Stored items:
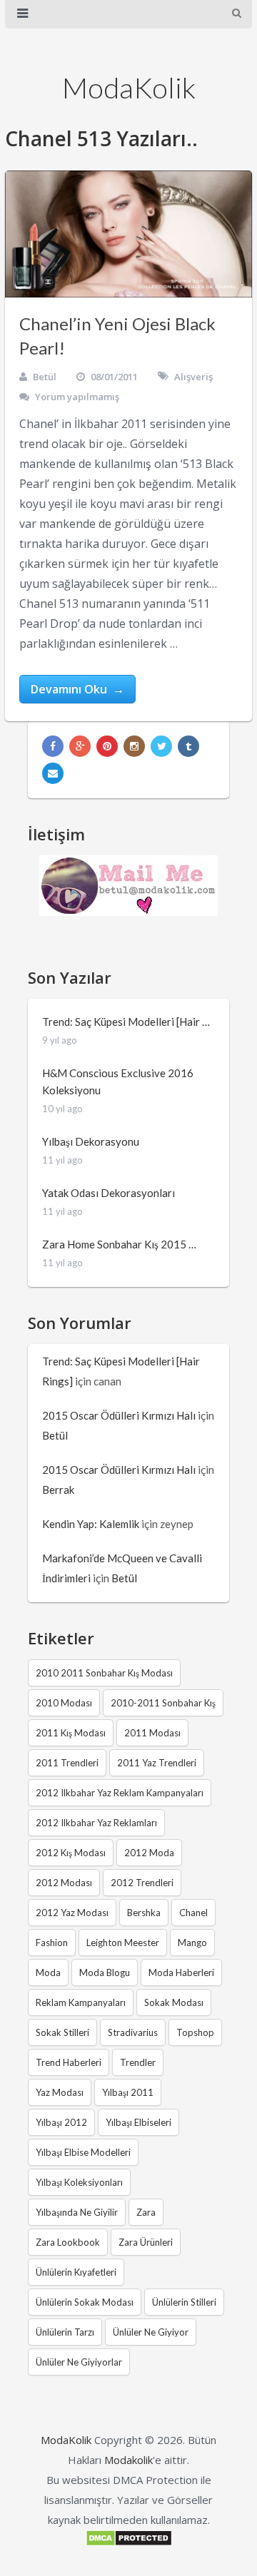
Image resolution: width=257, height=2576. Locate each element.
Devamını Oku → (77, 689)
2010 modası (64, 1703)
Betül (44, 376)
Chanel (193, 1912)
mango (192, 1942)
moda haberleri (181, 1972)
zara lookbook (68, 2242)
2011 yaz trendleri (156, 1762)
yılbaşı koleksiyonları (79, 2182)
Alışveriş (193, 376)
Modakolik (128, 2460)
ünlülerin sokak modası (84, 2302)
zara (146, 2212)
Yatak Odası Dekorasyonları (108, 1192)
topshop (195, 2032)
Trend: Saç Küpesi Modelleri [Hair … (126, 1021)
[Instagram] (134, 746)
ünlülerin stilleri (184, 2302)
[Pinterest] (107, 746)
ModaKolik (129, 88)
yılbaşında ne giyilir (77, 2212)
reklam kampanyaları (81, 2002)
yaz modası (60, 2092)
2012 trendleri (142, 1882)
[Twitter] (161, 746)
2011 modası (152, 1732)
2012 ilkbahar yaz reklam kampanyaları (119, 1792)
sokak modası (173, 2002)
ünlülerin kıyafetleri (76, 2272)
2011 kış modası (71, 1732)
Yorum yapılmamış (77, 396)
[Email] (53, 773)
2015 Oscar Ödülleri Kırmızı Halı (119, 1415)
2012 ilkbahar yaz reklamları (96, 1822)
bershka (144, 1912)
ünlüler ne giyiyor (150, 2332)
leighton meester (122, 1942)
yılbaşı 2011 (127, 2092)
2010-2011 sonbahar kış (163, 1703)
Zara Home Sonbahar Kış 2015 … (119, 1244)
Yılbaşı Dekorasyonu (90, 1141)
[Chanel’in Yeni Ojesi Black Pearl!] (128, 233)
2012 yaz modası (72, 1912)
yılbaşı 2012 (61, 2122)
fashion (52, 1942)
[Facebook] (53, 746)
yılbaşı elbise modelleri (83, 2152)
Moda (48, 1972)
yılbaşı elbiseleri (138, 2122)
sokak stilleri (62, 2032)
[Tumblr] (188, 746)
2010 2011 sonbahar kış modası (104, 1673)
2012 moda (149, 1852)
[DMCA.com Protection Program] (129, 2542)
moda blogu (104, 1972)
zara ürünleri (146, 2242)
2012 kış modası (71, 1852)
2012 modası (64, 1882)
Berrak (58, 1489)
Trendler (138, 2062)
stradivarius (133, 2032)
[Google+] (80, 746)
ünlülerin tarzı (65, 2332)
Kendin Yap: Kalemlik (90, 1523)
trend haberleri (68, 2062)
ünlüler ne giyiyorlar (79, 2362)
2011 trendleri (67, 1762)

• [TASK REQUIREMENTS]: Return the entries unchanged, save for the pictures, which do not belong in the copy.

• [YOUR RESPONSE]:
Image resolution: width=257, height=2576. Locate each element.
Devamını Oku → (77, 689)
2010 modası (64, 1703)
Betül (44, 376)
Chanel (193, 1912)
mango (192, 1942)
moda haberleri (181, 1972)
zara lookbook (68, 2242)
2011 yaz trendleri (156, 1762)
yılbaşı koleksiyonları (79, 2182)
Alışveriş (193, 376)
Modakolik (128, 2460)
ünlülerin sokak modası (84, 2302)
zara (146, 2212)
Yatak Odası Dekorasyonları (108, 1192)
topshop (195, 2032)
Trend: Saç Küpesi Modelleri [Hair … (126, 1021)
[Instagram] (134, 746)
ünlülerin stilleri (184, 2302)
[Pinterest] (107, 746)
ModaKolik (129, 88)
yılbaşında ne giyilir (77, 2212)
reklam kampanyaları (81, 2002)
yaz modası (60, 2092)
2012 trendleri (142, 1882)
[Twitter] (161, 746)
2011 modası (152, 1732)
2012 ilkbahar yaz reklam kampanyaları (119, 1792)
sokak modası (173, 2002)
ünlülerin kıyafetleri (76, 2272)
2011 kış modası (71, 1732)
Yorum yapılmamış (77, 396)
[Email] (53, 773)
2015 Oscar Ödülleri Kırmızı Halı (119, 1415)
2012 ilkbahar yaz reklamları (96, 1822)
bershka (144, 1912)
ünlüler ne giyiyor (150, 2332)
leighton meester (122, 1942)
yılbaşı 2011 (127, 2092)
2010-2011 sonbahar kış (163, 1703)
Zara Home Sonbahar Kış 2015 … (119, 1244)
Yılbaşı Dekorasyonu (90, 1141)
[Chanel’in Yeni Ojesi Black Pearl!] (128, 233)
2012 yaz modası (72, 1912)
yılbaşı 2012 (61, 2122)
fashion (52, 1942)
[Facebook] (53, 746)
yılbaşı elbise modelleri (83, 2152)
Moda (48, 1972)
yılbaşı elbiseleri (138, 2122)
sokak stilleri (62, 2032)
[Tumblr] (188, 746)
2010 2011 sonbahar kış modası (104, 1673)
2012 moda (149, 1852)
[DMCA.com Protection Program] (129, 2542)
moda blogu (104, 1972)
zara ürünleri (146, 2242)
2012 kış modası (71, 1852)
2012 modası (64, 1882)
Berrak (58, 1489)
Trendler (138, 2062)
stradivarius (133, 2032)
[Google+] (80, 746)
ünlülerin tarzı (65, 2332)
Kendin Yap: Kalemlik (90, 1523)
trend haberleri (68, 2062)
ünlüler ne giyiyorlar (79, 2362)
2011 trendleri (67, 1762)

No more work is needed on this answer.